花形分野に永遠なし 三井物産、戦後初の赤字転落

テーマ:経済

ニュースのポイント

 総合商社は「ラーメンからロケットまで」と言われるほど、幅広い商品を扱います。大手商社は時代に合わせ、注力すべき分野を見極めながら収益を確保してきました。2000年ごろから商社の太い柱となっていたのが資源です。しかし、「爆食」と呼ばれるほど世界中の資源を買い集めていた中国の成長が2012年ごろから鈍化し、鉄鉱石や石炭の価格が落ち始めました。そこに原油価格の急落が重って、今では銅、ニッケルなど資源価格がほぼ全面安になり、商社の収益を大きく圧迫しています。

(副編集長・奥村 晶)

 今日取り上げるのは、経済面(8面)の「三井物産 赤字へ/純損失700億円予想/資源安響く」です。
 記事の内容は――三井物産は23日、2016年3月期の純損益が700億円の赤字になりそうだと発表した。資源価格の低迷で事業の採算性を見直し、損失を計上するためで、2月時点での1900億円の黒字予想を下方修正した。戦後の財閥解体でいまの三井物産ができた1947年以降で、赤字は初めてという。
 損失を出すのは、チリの銅事業で約1150億円、開発計画が遅れているオーストラリアの液化天然ガス(LNG)事業で400億円、ブラジルの資源投資で約350億円など。同社は2014年3月期に資源でのもうけが84%を占め、依存度が高い。安永竜夫社長は「残念ながら非資源事業でカバーするには(損失)が大きすぎた」と話した。
(東京本社発行の朝日新聞朝刊最終版から)

就活アドバイス

 約1年前、2015年3月26日に似たような記事が朝日新聞に載りました。同じく大手総合商社の住友商事が、資源開発の失敗や資源価格の下落により、16年ぶりに同年3月期の決算が赤字に転落見通しを発表したのです。850億円の赤字見通しは決算では731億円の赤字に縮小しましたが、資源分野だけで2914億円もの損失を出しました。資源分野は浮き沈みが激しく、長期的にみて収益があがればいいのですが、ここまで損失が巨額になると、他の事業がどんなに好調でも簡単にはカバーできません。1年後、三井物産も同じような状況に陥ったわけです。
 大手商社7社の2016年3月期決算は5月上旬に出そろいます。長らく業界首位だった三菱商事も、資源安で業績を下方修正しており、昨年赤字に転落した住友商事も、マダガスカルのニッケル生産事業などで、1700億円の損失を出す見通しです。一方、住生活・情報分野などが収益の柱である伊藤忠商事が初の業界トップに立つと注目されています。

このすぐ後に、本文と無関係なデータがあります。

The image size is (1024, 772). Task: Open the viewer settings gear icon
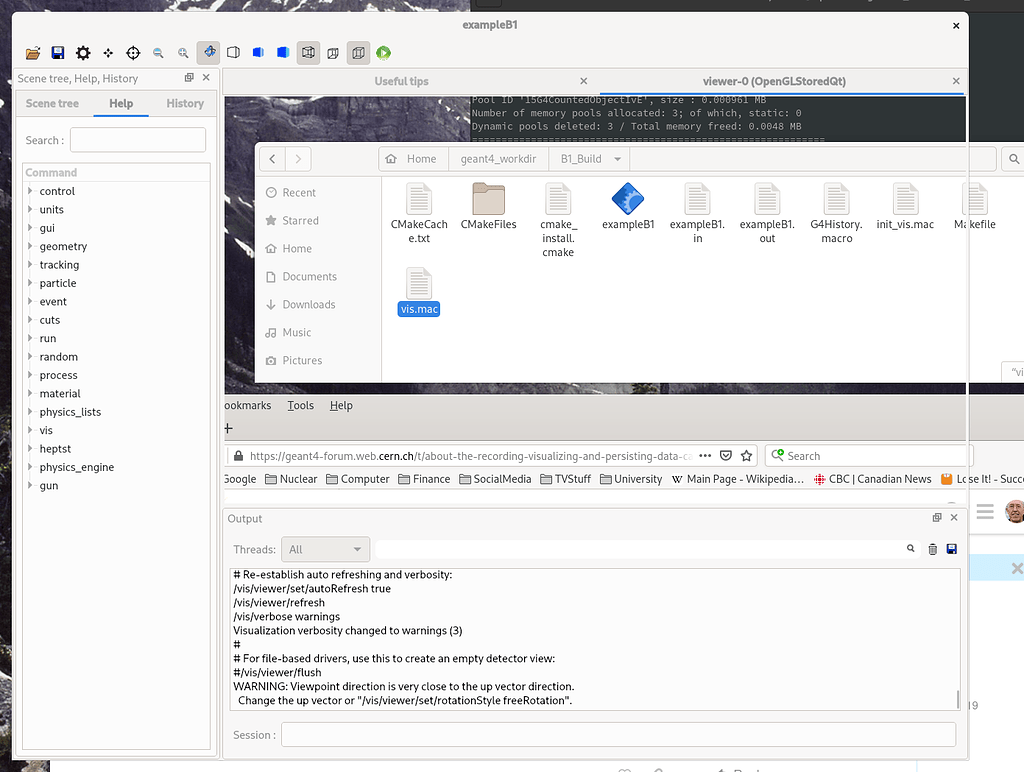coord(83,52)
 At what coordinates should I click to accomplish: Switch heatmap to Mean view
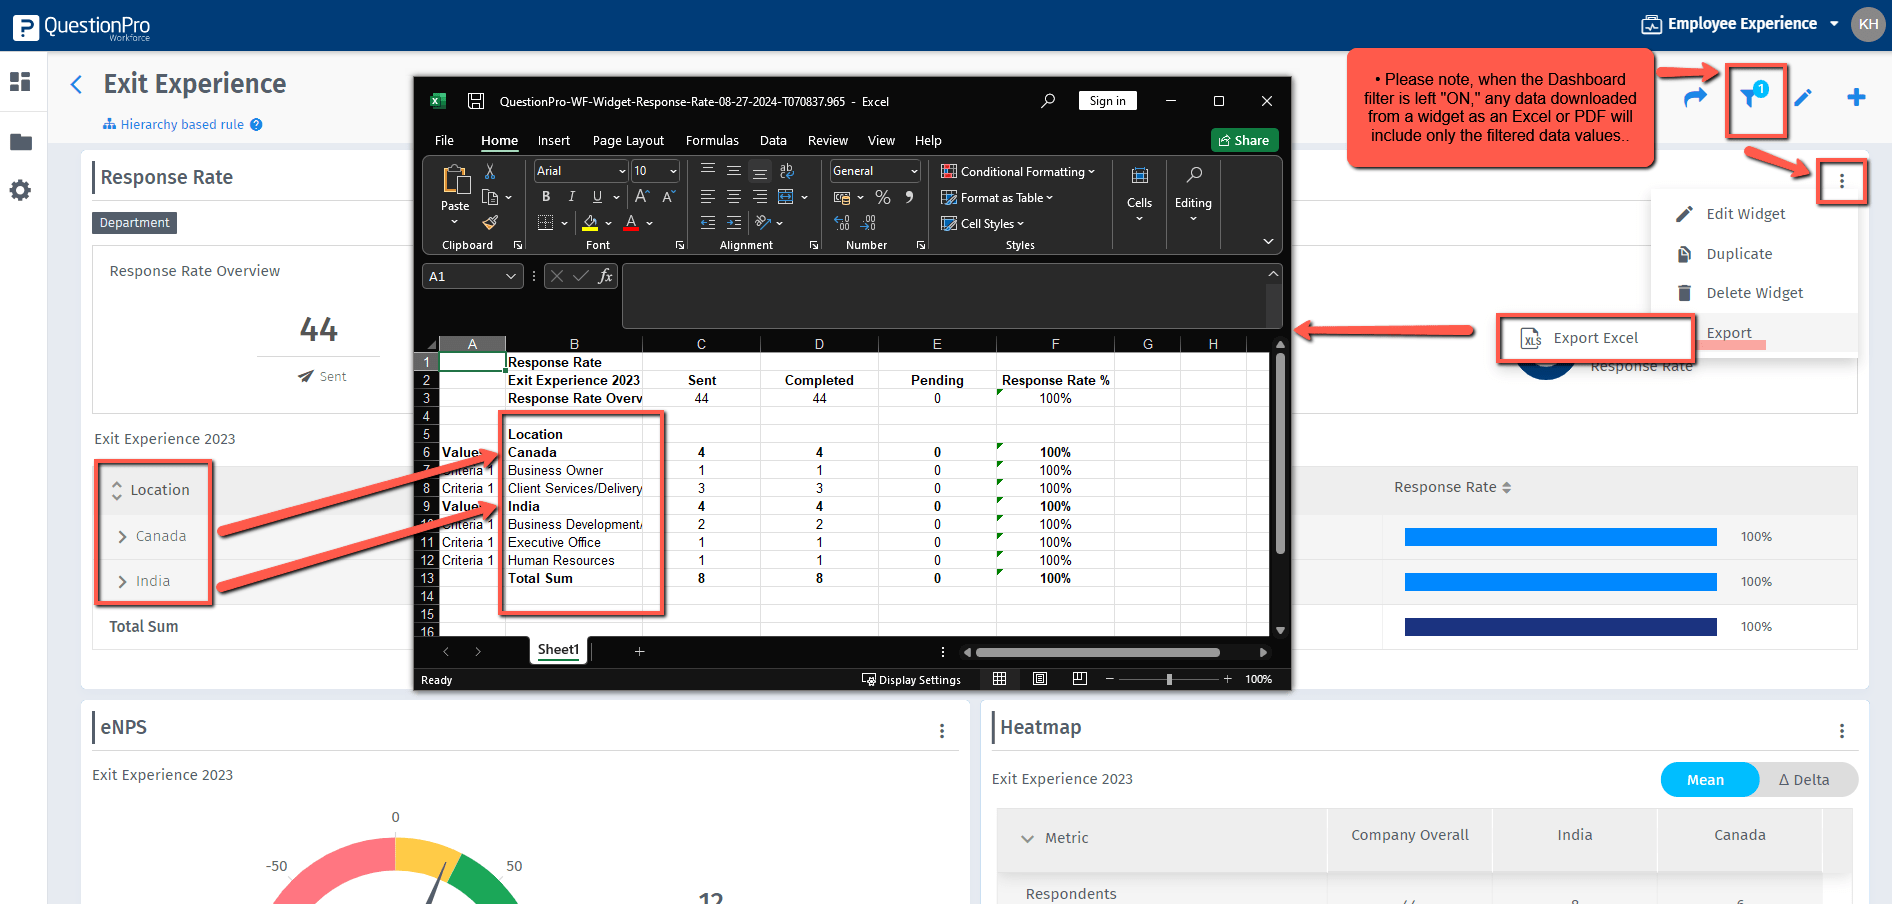1708,780
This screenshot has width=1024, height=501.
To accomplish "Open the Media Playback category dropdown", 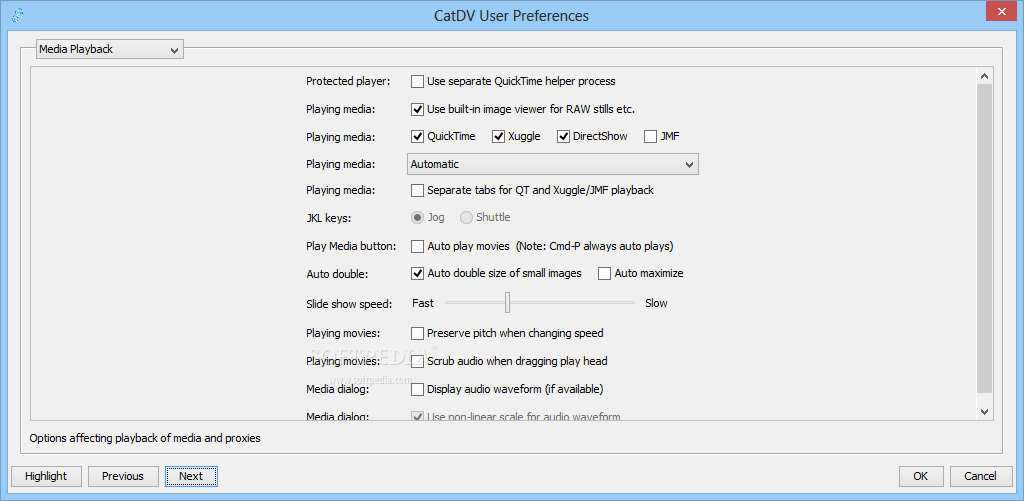I will click(110, 49).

 商社はそもそも貿易でもうけてきました。国内外からいろいろなものを買い付けて販売し、大きな売り上げを生み出してきたのです。それが徐々に、ものを動かすだけでなく、海外での発電事業など自ら事業展開したり、将来性のある分野の企業へ投資したり、業態を広げ、収益を拡大してきました。
 2000年代の資源分野は、総合商社にとってまさに「花形」部門でした。実は、この資源部門に商社が目をつけたのは50年以上前のこと。三菱商事がチリで鉄鉱石開発に乗り出したのは1958年ですし、三井物産が資源ビジネスに注力したのは1960年代です。蒔いた種が花開くまでには時間がかかり、咲いたからといって永遠に咲き誇れるわけではないのです。

 みなさんは就活で企業選びをするときに、いま好調な業界ばかり見ていませんか。10年後、20年後も同じ状況が続くでしょうか。私は10年後、20年後に伸びていそうな業界をちゃんと探しているよ、という人もいるでしょう。でも、その読みが当たって、20年後その業界が絶好調だったとしても、それは永遠ではありません。社内の部門でもそれは同じことでしょう。逆に、いま苦戦している、地味に見える部門が屋台骨になることだってあるのです。
 
 「花形業界」「花形部門」……。「花形」と聞くと、誇らしくやりがいがある仕事ができそうな気がしますが、志望業界や職種をイメージだけで絞り込んでしまうと「こんなはずじゃなかった」と後悔することにもなりかねません。どんな仕事にも浮き沈みがあることを前提に、それでも自分がしたい仕事を選んでください。